• **TO DO**:
Restate the seismic source text between "5. Source-to-site distance." and "required in DOE-STD-1023-95.", inclusive, substituting "hypocentral distance" for "epicentral distance".

• **SOURCE**:
5. Source-to-site distance. The factors described above, which govern the location and geometry of seismic
sources, provide the basis for establishing the distance between the site and the earthquake source. The
measure of the source-to-site distance used in the seismic hazard analysis (e.g., epicentral distance or
closest distance to the fault rupture surface) may vary depending upon the procedure used to estimate
earthquake attenuation effects.
5.4.1.2 Seismic source characterization
A. The ranges of potential seismic sources and the uncertainties in seismicity parameters should be defined as
required in DOE-STD-1023-95.
B. The characteristics of a seismic source may include:
Source zone geometry (location and extent, both surface and subsurface),
Description of Quaternary displacements (sense of slip on the fault, fault dimensions, age of
displacement, estimated displacement per event, estimated magnitudes per offset, rupture length and area,
and displacement history or uplift rates of seismogenic folds),
Historical and instrumental seismicity associated with each source,
Paleoseismicity,
Relationship of the fault to other potential seismic sources in the region,
Maximum earthquake the source would be capable of producing,
Recurrence model (frequency of earthquake occurrence versus magnitude).

• **PROVIDED DATA**:
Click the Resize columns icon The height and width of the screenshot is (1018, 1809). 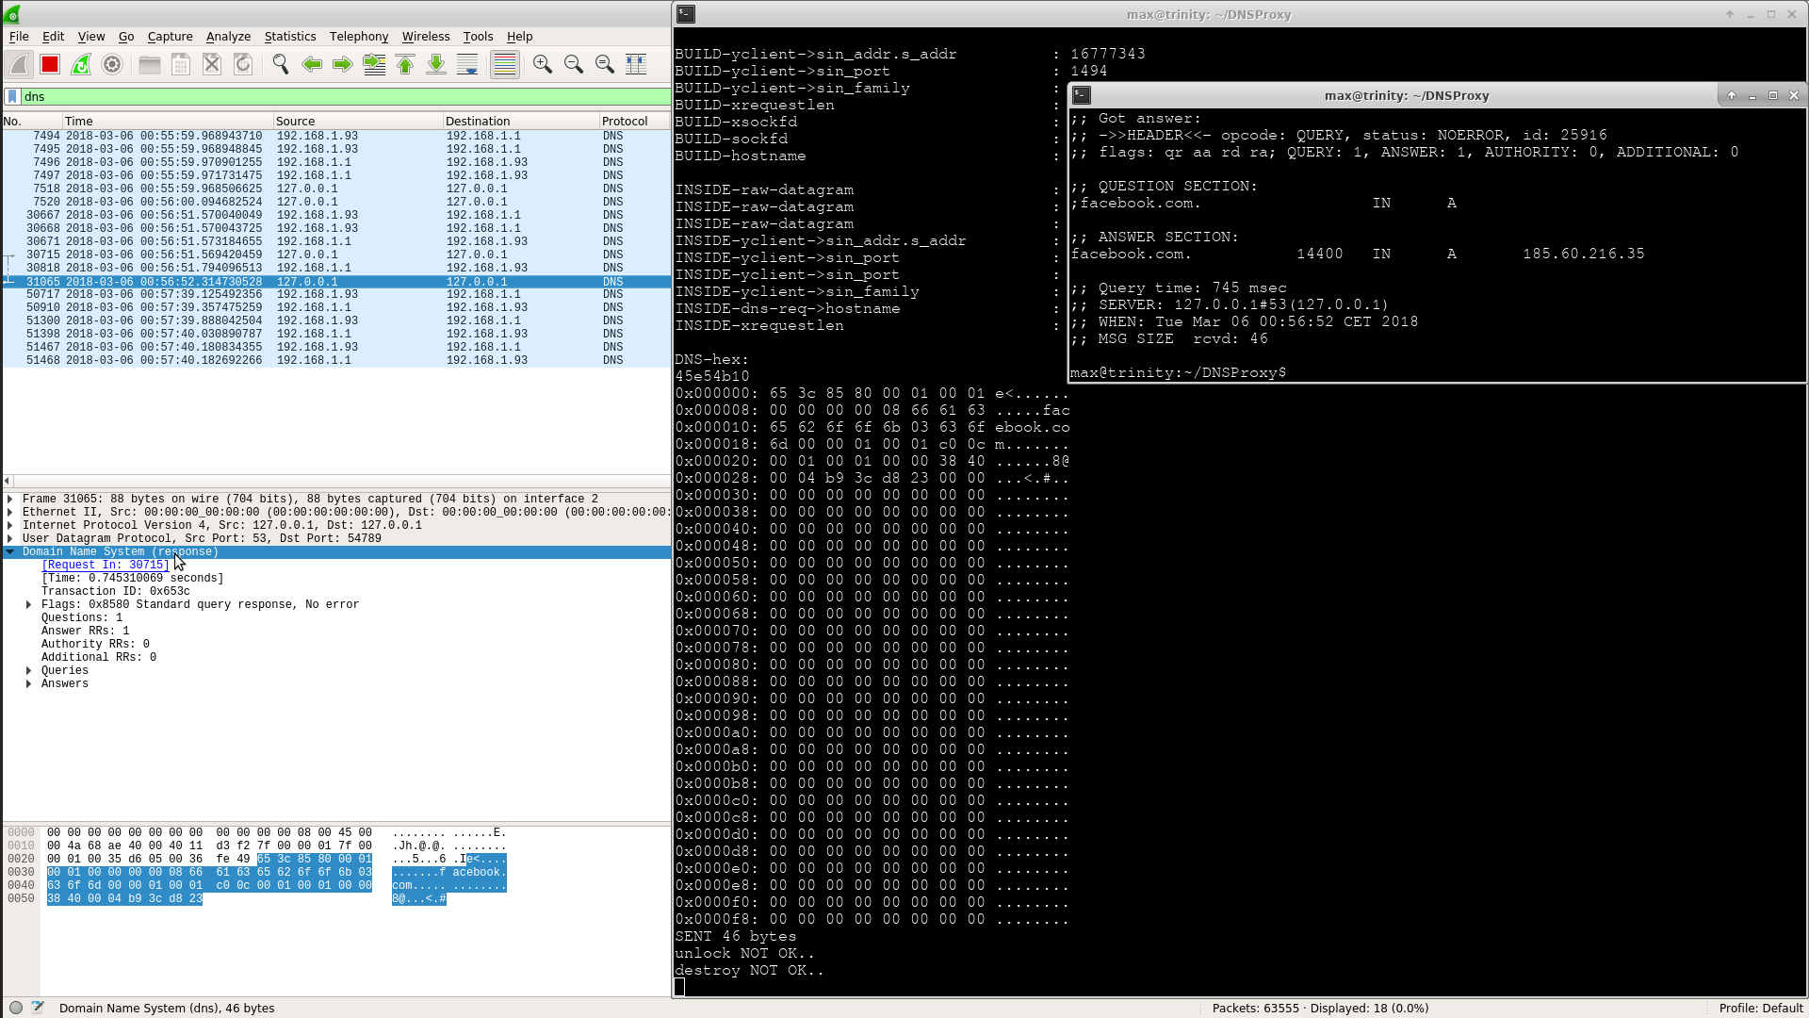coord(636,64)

---

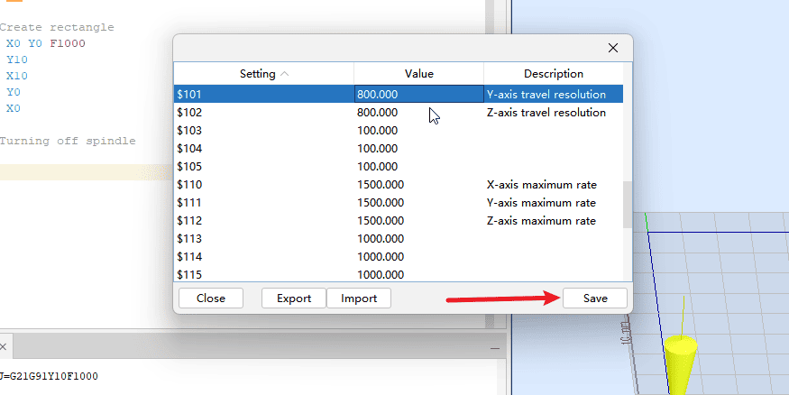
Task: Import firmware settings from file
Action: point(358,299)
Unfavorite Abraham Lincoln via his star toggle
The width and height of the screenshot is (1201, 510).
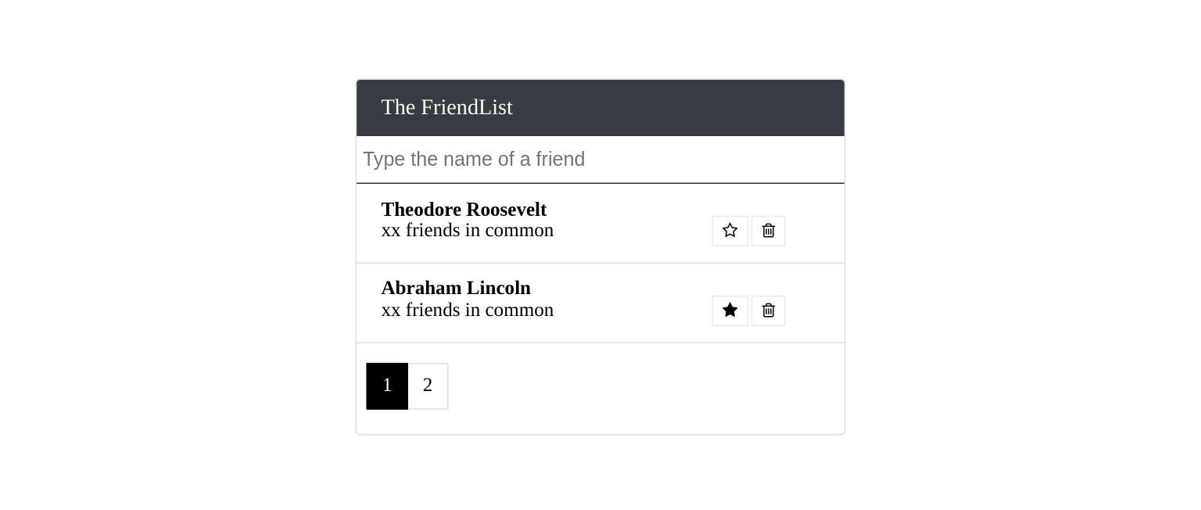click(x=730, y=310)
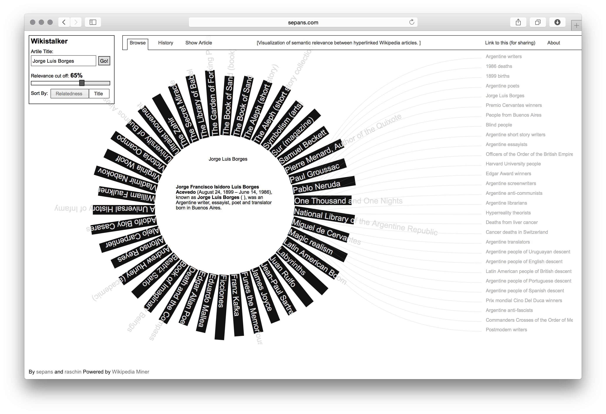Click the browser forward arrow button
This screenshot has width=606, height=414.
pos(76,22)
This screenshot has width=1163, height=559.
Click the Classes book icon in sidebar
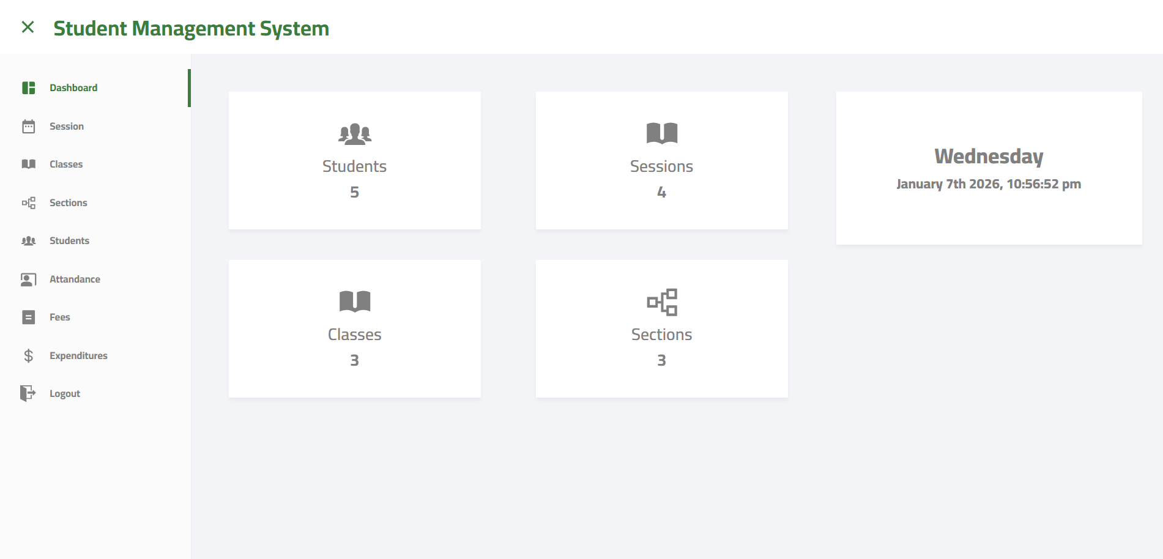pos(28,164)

* * *

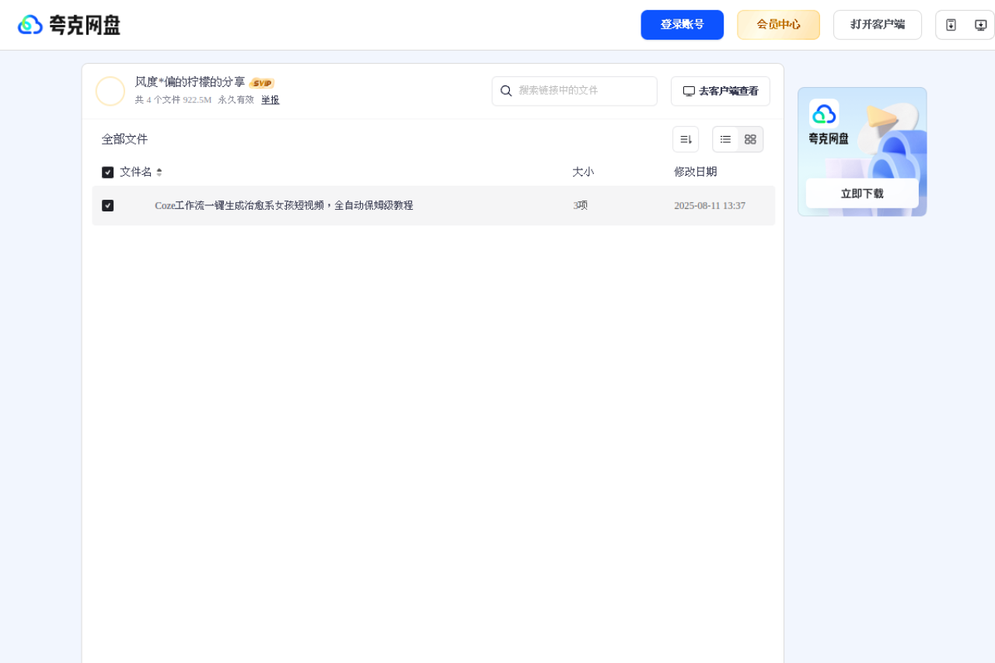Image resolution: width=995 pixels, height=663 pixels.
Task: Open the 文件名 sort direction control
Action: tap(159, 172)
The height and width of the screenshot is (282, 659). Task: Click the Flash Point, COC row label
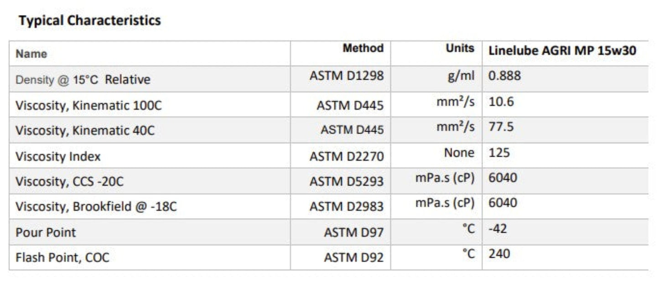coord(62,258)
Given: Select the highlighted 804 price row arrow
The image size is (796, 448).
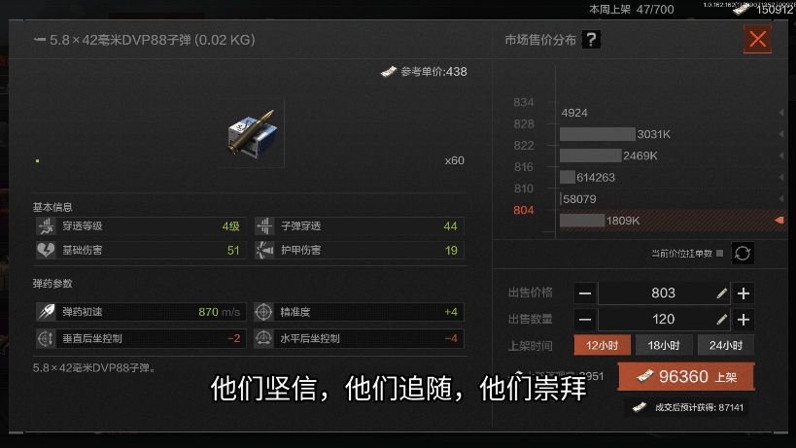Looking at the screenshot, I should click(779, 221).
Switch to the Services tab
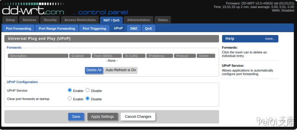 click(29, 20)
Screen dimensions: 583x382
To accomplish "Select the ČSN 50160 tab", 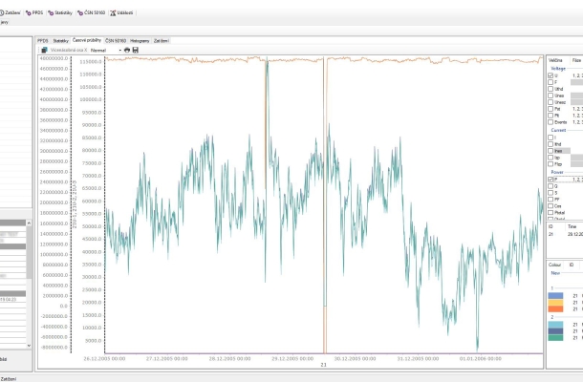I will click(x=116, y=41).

• **TASK ANSWER**:
5. Source-to-site distance. The factors described above, which govern the location and geometry of seismic
sources, provide the basis for establishing the distance between the site and the earthquake source. The
measure of the source-to-site distance used in the seismic hazard analysis (e.g., hypocentral distance or
closest distance to the fault rupture surface) may vary depending upon the procedure used to estimate
earthquake attenuation effects.
5.4.1.2 Seismic source characterization
A. The ranges of potential seismic sources and the uncertainties in seismicity parameters should be defined as
required in DOE-STD-1023-95.